“Beyond Good and Evil” Deceitful voices poison the internet air

Samuel Damren

“Whoever battles monsters should see to it that in the process he does not become a monster himself.  And when you look long into the abyss, the abyss also looks into you.”

This epigram, number 146, is contained in Part Four of Friedrich Nietzsche’s “Beyond Good and Evil” first published in 1886. In 21st century America, it speaks to the abyss of increasing political violence.

One of the 19th century’s most celebrated European intellectuals, Nietzsche cast an influence spread across many disciplines.  

His personal life was tragic. Nietzsche suffered periods of severe depression intensified by personal loss, betrayal, and regret.

The isolation he endured was heightened by his imposing intelligence which also separated him from others; and, by the unrelenting demands he imposed on himself.  

 Nietzsche’s analysis of the history of philosophical thought was novel, penetrating and constantly evolving. He placed special emphasis on the motivations of philosophers, including their fears, desires as well as their rationalizations. Nietzsche served as a therapist to philosophy.

Sigmund Freud, born 12 years after Nietzsche, was one of many intellectuals profoundly influenced by his writings. He quipped that at one point in his career, he decided to give up reading Nietzsche to be better able to claim he had original thoughts of his own.

Nietzsche asked questions that were outside societal bounds. He was controversial. But he was polemic for a purpose: to demand that his readers think for themselves.  

In identifying the deleterious effects that self-absorption and self-deception had on the discipline of philosophy, Nietzsche also identified similar risks to individuals. 

He did not exclude philosophers, including himself, from those risks. 

For Nietzsche, the determination and perseverance of an individual’s own will, “the Will to Power” as he termed it, was the only sure rescue from this struggle. His insistence on this difficult and arduous approach arose from the even greater risks he perceived in the disguised motivations of groups offering rescue by other means.  

In the 21st century, those risks are amplified by the abyss of deceitful “voices” residing on the internet and in social media. It is an abyss that quite literally “looks back into you” in a way not possible before the creation of this technology.

For isolated and distressed individuals, the voices are a lure summoned at ease by the “click” of a computer.  Whether originating from “influencers,” “bots,” racists, religious zealots, or through webs of conspiracy theories and “over the top” social commentary, the voices are available 24/7 to “look long into.”

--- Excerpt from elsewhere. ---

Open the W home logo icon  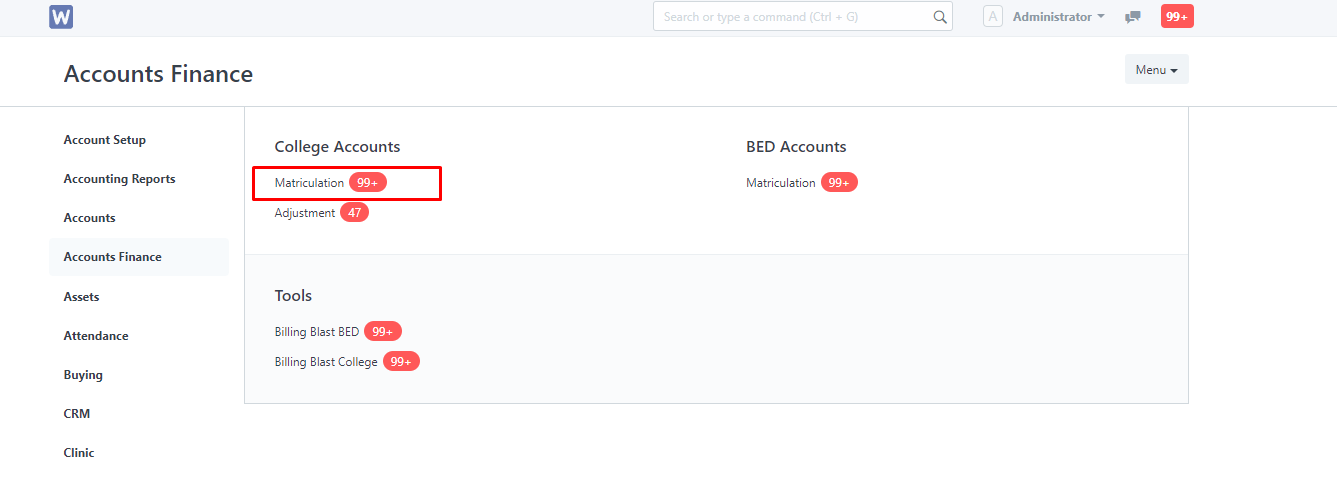61,17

In audio and on screen, the deceitful voices offer confirmation that one’s feelings of resentment, isolation, futility and anger are justified. They offer righteous explanation as a reprieve from inexhaustible struggle. They offer entry into a community of shared values. 

The path to this rescue comes with a price.  But for the agency of desperation, it is a cost that in many instances an individual listener might never before have contemplated: the commission of violence.

There is good reason why law enforcement routinely reviews the social media accounts and internet searches of suspects of political or socially inspired violence. The worst of the internet deceitful voices proclaim the legitimacy, and urge the necessity, of violent revenge as a remedy to societal injustice.

There is good reason why Nietzsche titled his work “Beyond Good and Evil.”  Nietzsche viewed the pairing of these concepts and their resulting duality as not only pernicious to the discipline of philosophy, but as capable of creating far greater destruction.  

Nietzsche began his philosophical journey by critiquing the pairing in ancient Greek philosophy of the ideal of perfection in the afterlife with the inevitable and unending tragedy of earthly suffering. He saw a similar duality in later religious thought. These insights, however, did not conclude with the exhortation that “God is dead.”

Nietzsche’s life was cut short by disease. He spent his last decade in a state of utter madness. His ideas were thereafter misappropriated by some, misunderstood by many and vengefully misrepresented by others. 

As demonstrated by epigram 146, Nietzsche might now speak to the violent turmoil of contemporary times in a way that others do not.